The BHP Billiton Mitsubishi Alliance (BMA) yesterday confirmed it would close the Gregory open-cut project, the industry’s fifth mine closure this year, with the loss of 300 jobs, and Xstrata Coal said it would sack 600 workers across Queensland and New South Wales.
The downturn in the sector is so rough that staff at Rio Tinto’s Coal & Allied subsidiary are being told to cut back on witches hats and recyclable cups.
In an internal memo on Thursday, the general manager at C&A’s Mount Thorley Warkworth division, Cam Halfpenny, warned of a ”culture of waste” that needed to improve, telling workers the operation used 800 witches hats a month – at $8 each – costing $80,000 a year.
Staff were also getting through 1400 recyclable cups a day, costing $120,000 a year.
Markets for both thermal and semi-soft coking coal products have softened significantly over the last two quarters, which, alongside the strong Australian dollar, was ”resulting in very real profitability pressures on our business”, Mr Halfpenny said.
”[We] must react to this pressure with a change to our cost structure and spending habits.”
Mr Halfpenny said Mount Thorley Warkworth’s costs per tonne were higher than current spot coal prices and although contract prices were high, ”we need to position the business to be sustainable should current spot prices persist”.
The Gregory closure, effective next month, follows BMA’s Norwich Park shutdown in May, with the loss of about 500 jobs.

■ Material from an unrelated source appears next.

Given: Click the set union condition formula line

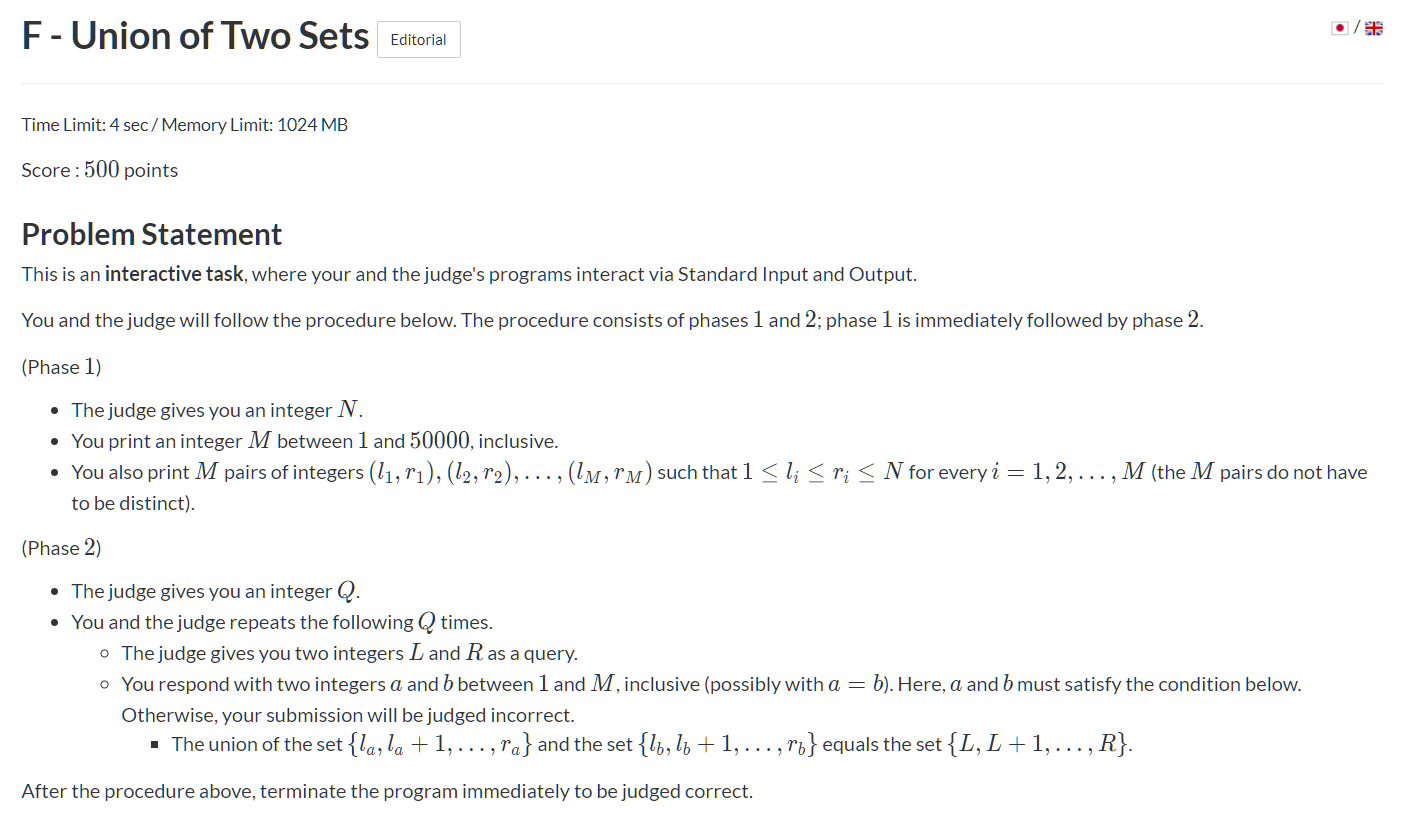Looking at the screenshot, I should (x=652, y=744).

Andrew Vickers, general secretary of the mining and energy division of the CFMEU, said union delegates would meet at Mackay today to consider the enterprise bargaining agreement reached after protracted industrial disputes in Queensland. Fresh strike action was ”unlikely”, he said.
Mr Vickers reckoned more than 2000 jobs had been lost this year, including 400 in Rio Tinto’s closure of the Blair Athol mine and downsizing at Clermont, and another 200 lost due to Anglo’s closure of Moranbah North.

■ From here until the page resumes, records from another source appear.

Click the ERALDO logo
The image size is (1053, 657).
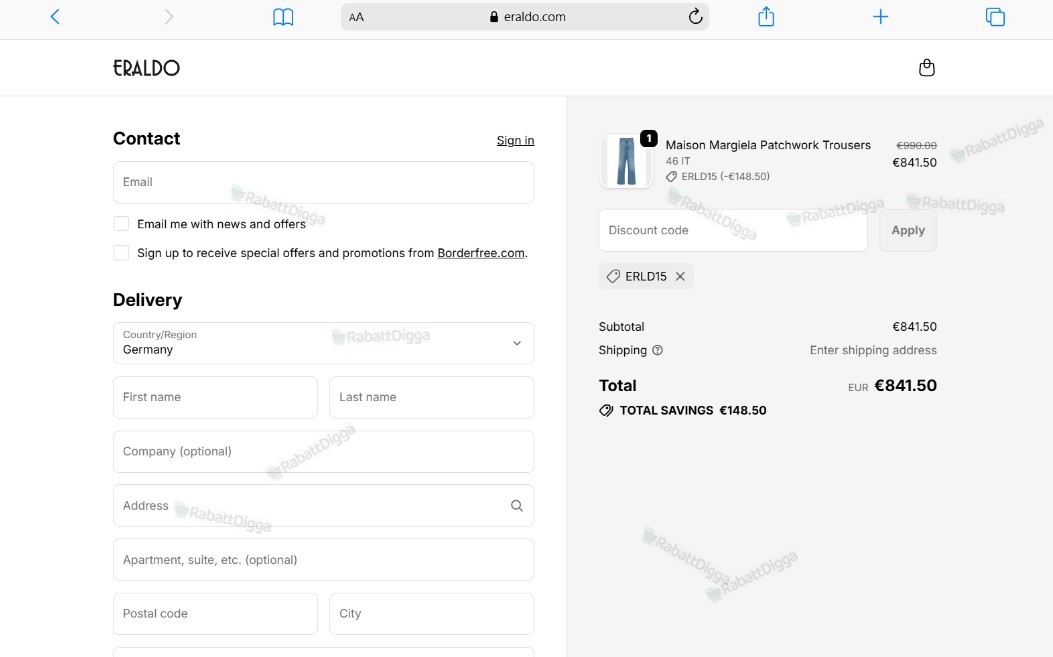[146, 68]
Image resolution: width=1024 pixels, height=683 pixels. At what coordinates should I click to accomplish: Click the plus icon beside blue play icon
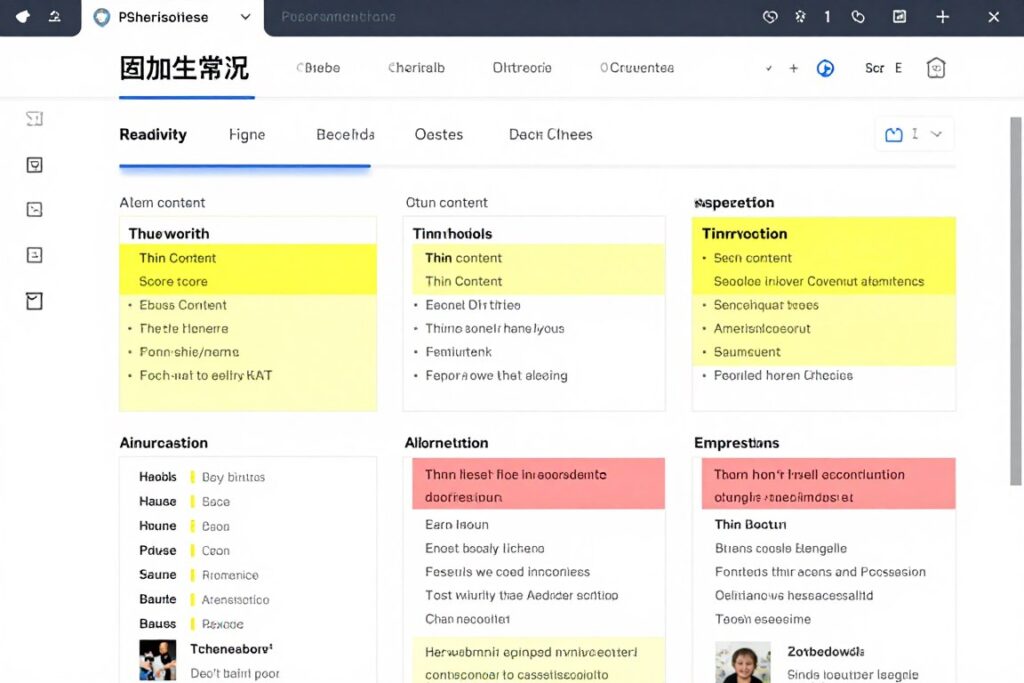pos(793,68)
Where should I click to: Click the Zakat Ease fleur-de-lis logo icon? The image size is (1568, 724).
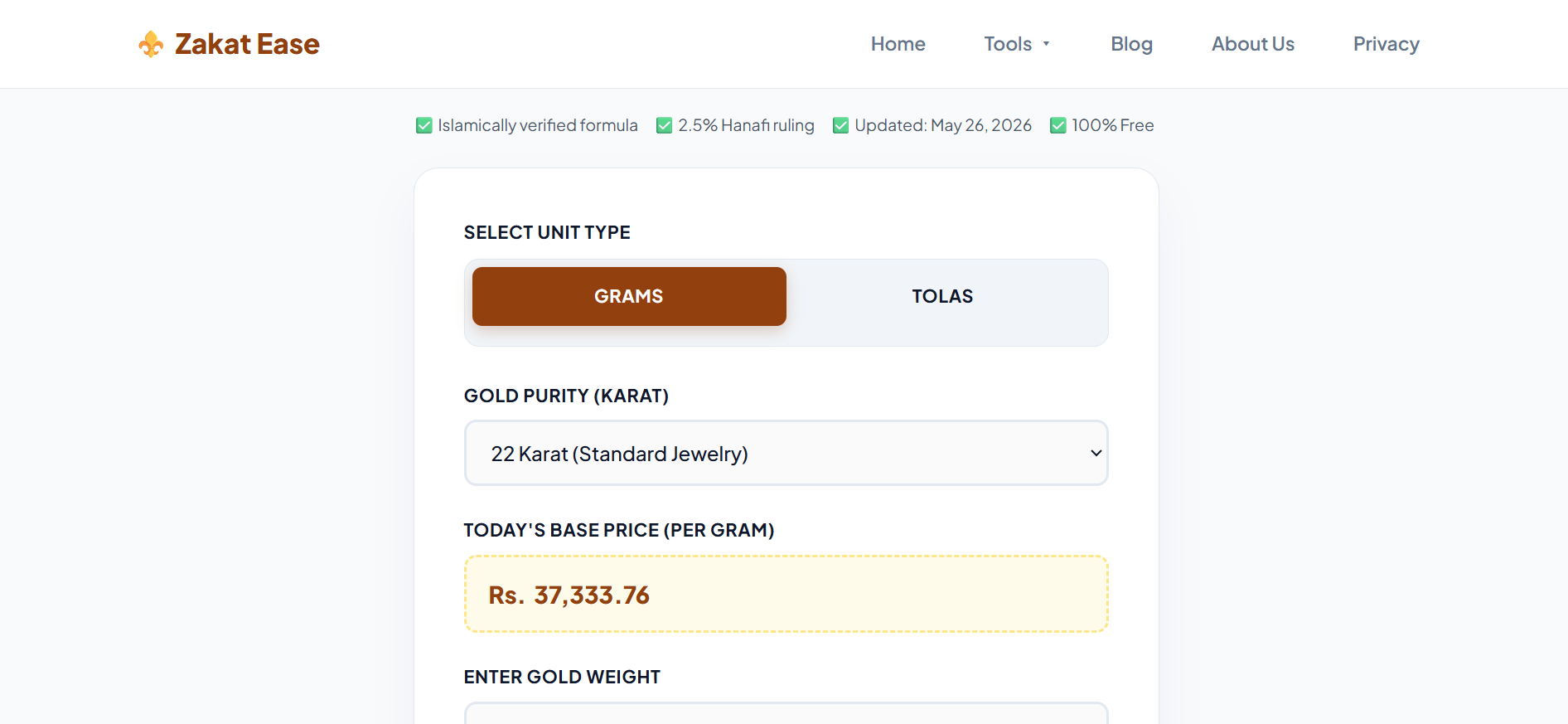pos(151,44)
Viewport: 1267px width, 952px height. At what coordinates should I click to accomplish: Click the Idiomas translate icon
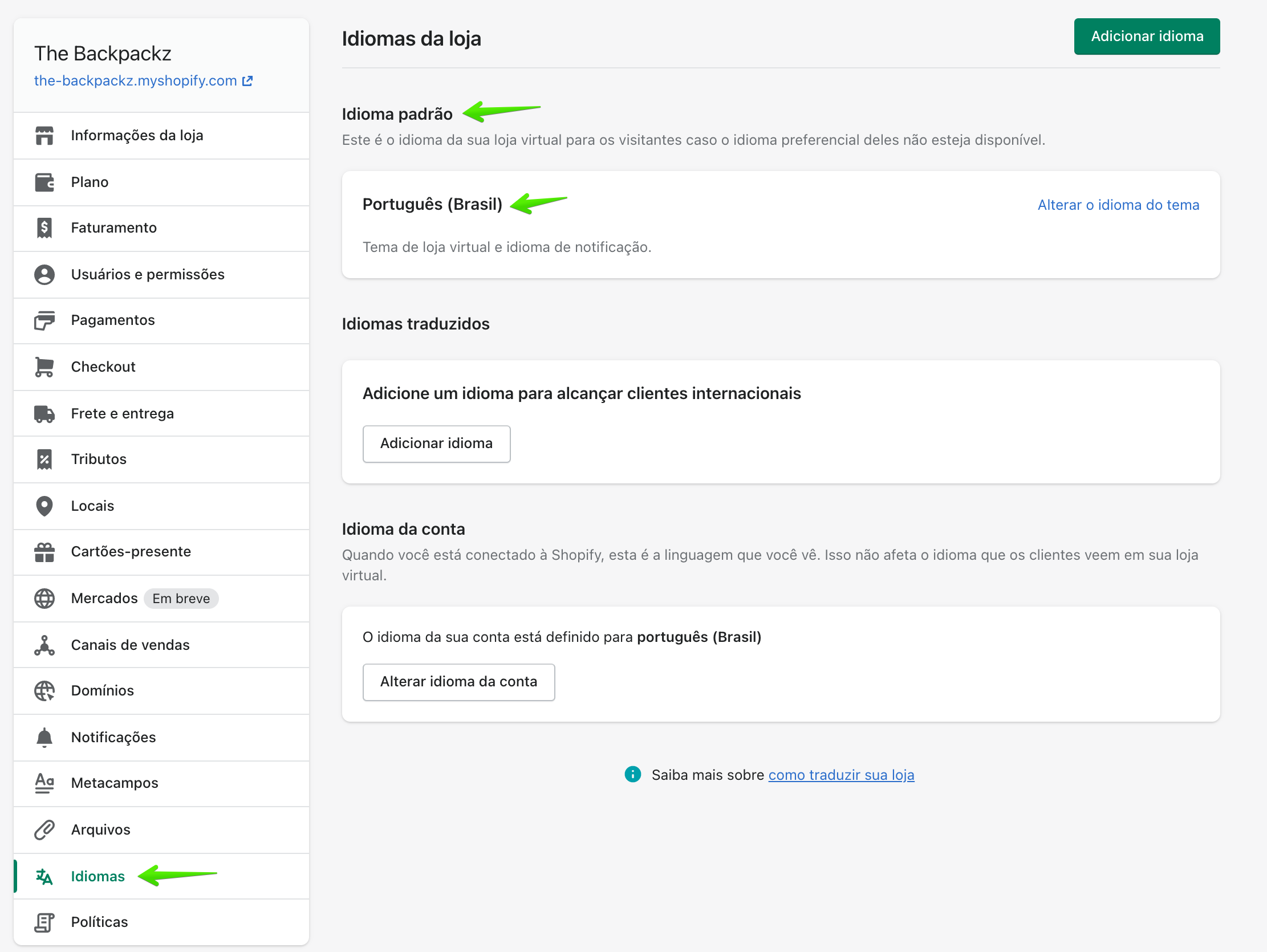pyautogui.click(x=44, y=876)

”Mining companies are doing what they have always done, they start sacking people before they know exactly what’s going to occur,” he said.
During the global financial crisis about 2500 jobs were lost, mainly in the Queensland coal industry, Mr Vickers said, but nearly all those workers were back on in six months.
He did not expect a similar rebound this year, because world coal supply had increased.
In early August Xstrata Coal chief Peter Freyberg told investors at the company’s half-yearly earnings results in London that thermal coal prices were recovering and the market had ”probably bottomed about a month ago”.
Not all Xstrata Coal’s job losses will be in the mines: the company is also consolidating three Queensland offices into one and cutting roles at its Sydney headquarters.
Xstrata said approved growth projects, such as Ravensworth North, Ulan West and the Rolleston expansion, were proceeding as planned.